• [REQUIRED ACTION]: From the line that contains "You are a GUI" through the line that contains "Task: Click the Reset Branding button", output every line of the listing below exactly and leave out all the rest.
----- RECORD SET -----
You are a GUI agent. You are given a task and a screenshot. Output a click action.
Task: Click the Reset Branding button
-----
----- RECORD SET -----
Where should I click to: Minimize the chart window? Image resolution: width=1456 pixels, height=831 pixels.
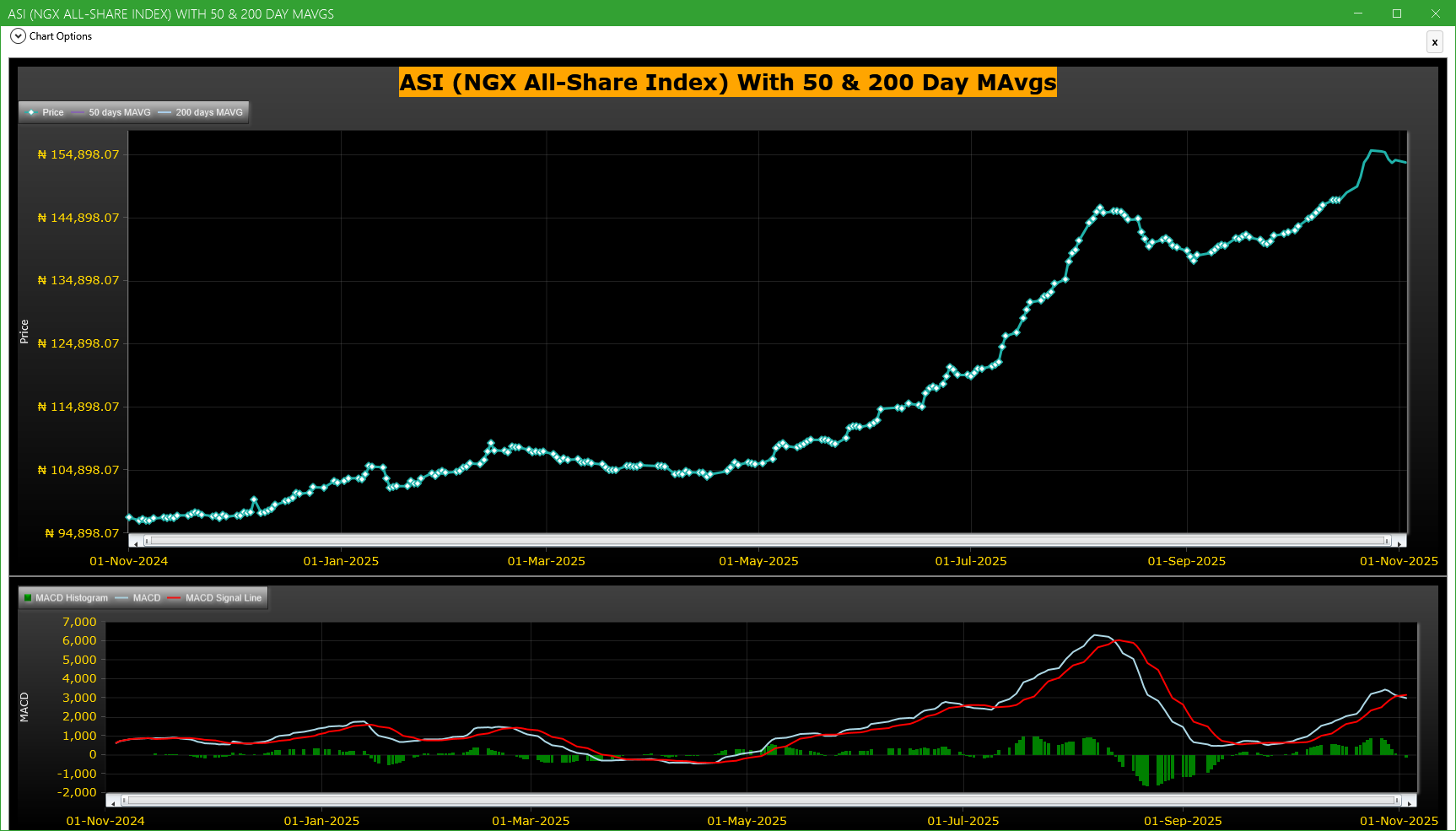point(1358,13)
-----
----- RECORD SET -----
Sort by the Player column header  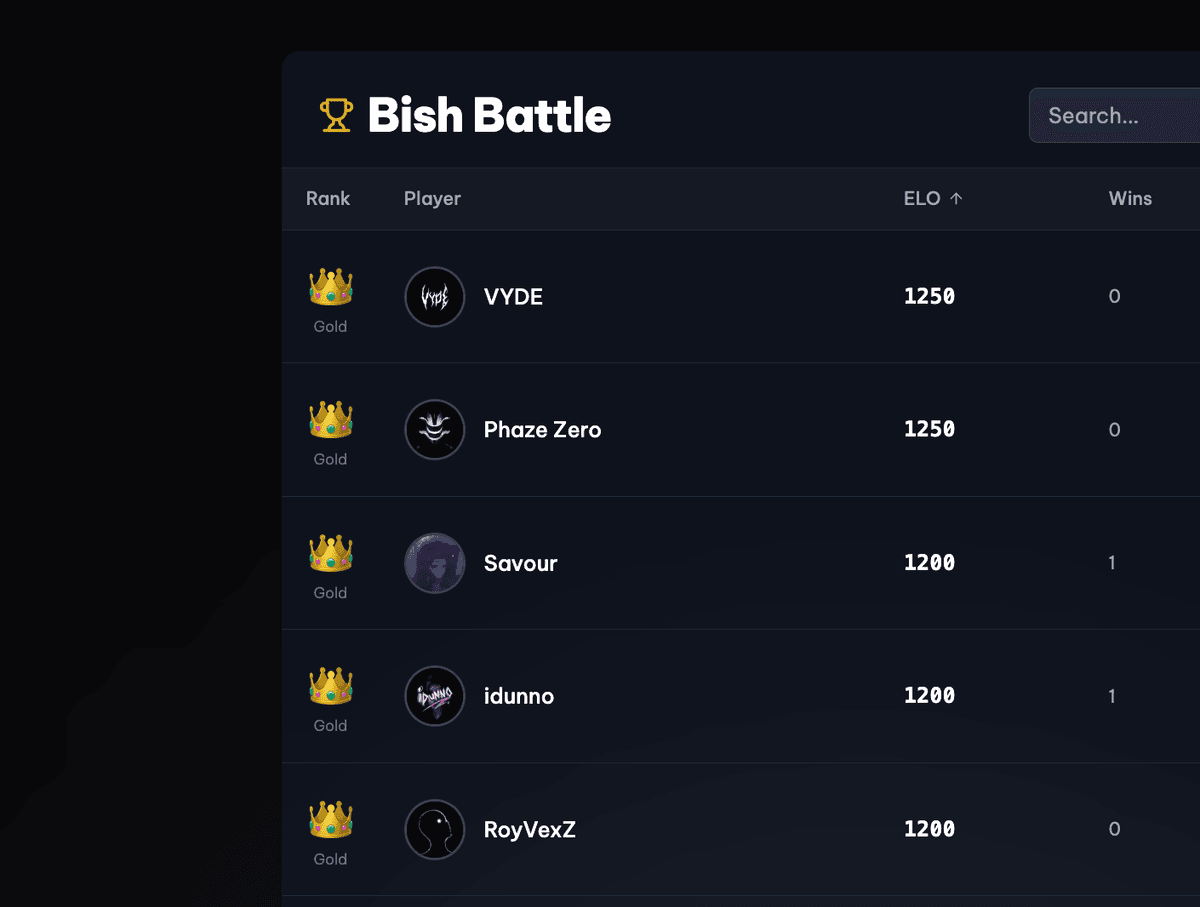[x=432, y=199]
-----
• [OUTPUT FOR THIS TASK]:
You are a GUI agent. You are given a task and a screenshot. Output a click action.
Task: Click the Reset Branding button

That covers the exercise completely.